WHAT IS NEEDED: Go to the line in the entries below that holds "Elite London Agency (176, 2020)" and repeat exactly from there through the line that holds "Intim City (305, 450)", inclusive.

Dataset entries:
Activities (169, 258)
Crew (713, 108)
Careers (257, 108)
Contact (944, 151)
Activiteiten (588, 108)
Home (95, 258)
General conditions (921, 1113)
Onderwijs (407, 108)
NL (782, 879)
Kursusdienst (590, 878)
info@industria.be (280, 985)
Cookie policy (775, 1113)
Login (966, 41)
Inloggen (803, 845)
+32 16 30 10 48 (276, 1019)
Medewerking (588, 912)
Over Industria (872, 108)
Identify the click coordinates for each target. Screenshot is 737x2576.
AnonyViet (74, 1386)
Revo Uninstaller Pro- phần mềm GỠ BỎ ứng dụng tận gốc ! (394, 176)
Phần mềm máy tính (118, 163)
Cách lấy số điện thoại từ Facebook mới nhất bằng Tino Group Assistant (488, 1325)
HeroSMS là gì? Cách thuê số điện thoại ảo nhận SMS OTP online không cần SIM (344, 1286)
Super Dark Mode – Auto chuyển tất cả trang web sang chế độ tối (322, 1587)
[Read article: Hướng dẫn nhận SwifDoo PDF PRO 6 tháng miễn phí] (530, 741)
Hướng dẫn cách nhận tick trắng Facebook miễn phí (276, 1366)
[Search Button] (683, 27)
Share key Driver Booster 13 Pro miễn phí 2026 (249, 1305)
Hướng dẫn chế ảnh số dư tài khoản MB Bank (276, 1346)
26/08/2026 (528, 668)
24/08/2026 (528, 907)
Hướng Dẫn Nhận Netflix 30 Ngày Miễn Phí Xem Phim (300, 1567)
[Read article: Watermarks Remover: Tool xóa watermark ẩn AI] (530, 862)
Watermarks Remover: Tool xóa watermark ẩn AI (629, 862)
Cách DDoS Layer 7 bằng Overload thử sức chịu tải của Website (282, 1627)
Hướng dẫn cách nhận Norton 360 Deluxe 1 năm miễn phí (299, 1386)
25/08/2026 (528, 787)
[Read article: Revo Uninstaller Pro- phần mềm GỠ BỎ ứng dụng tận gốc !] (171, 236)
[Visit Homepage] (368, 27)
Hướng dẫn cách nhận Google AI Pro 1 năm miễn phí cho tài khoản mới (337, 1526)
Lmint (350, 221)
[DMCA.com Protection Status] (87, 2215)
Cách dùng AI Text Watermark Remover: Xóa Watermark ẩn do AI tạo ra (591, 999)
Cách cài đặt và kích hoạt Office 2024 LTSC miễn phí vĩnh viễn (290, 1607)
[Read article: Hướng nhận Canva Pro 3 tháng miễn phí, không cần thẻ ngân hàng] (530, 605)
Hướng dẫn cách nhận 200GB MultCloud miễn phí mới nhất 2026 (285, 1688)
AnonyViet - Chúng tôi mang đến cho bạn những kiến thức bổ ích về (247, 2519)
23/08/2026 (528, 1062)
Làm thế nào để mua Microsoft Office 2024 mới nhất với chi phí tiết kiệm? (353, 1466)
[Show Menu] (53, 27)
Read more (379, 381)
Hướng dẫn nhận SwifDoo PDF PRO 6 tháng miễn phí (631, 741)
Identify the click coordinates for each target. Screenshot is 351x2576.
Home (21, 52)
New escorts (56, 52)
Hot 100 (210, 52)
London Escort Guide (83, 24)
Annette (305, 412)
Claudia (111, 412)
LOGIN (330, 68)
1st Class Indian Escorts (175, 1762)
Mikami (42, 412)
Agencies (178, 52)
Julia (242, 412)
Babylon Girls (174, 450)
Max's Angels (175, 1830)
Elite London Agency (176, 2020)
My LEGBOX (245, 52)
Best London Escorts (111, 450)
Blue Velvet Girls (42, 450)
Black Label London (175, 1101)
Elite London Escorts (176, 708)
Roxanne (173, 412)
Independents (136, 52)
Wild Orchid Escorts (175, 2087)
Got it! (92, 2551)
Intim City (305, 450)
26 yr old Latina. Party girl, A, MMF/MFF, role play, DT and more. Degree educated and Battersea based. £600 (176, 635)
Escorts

SOLUTION TO THIS PROBLEM:
Elite London Agency (176, 2020)
My LEGBOX (245, 52)
Best London Escorts (111, 450)
Blue Velvet Girls (42, 450)
Black Label London (175, 1101)
Elite London Escorts (176, 708)
Roxanne (173, 412)
Independents (136, 52)
Wild Orchid Escorts (175, 2087)
Got it! (92, 2551)
Intim City (305, 450)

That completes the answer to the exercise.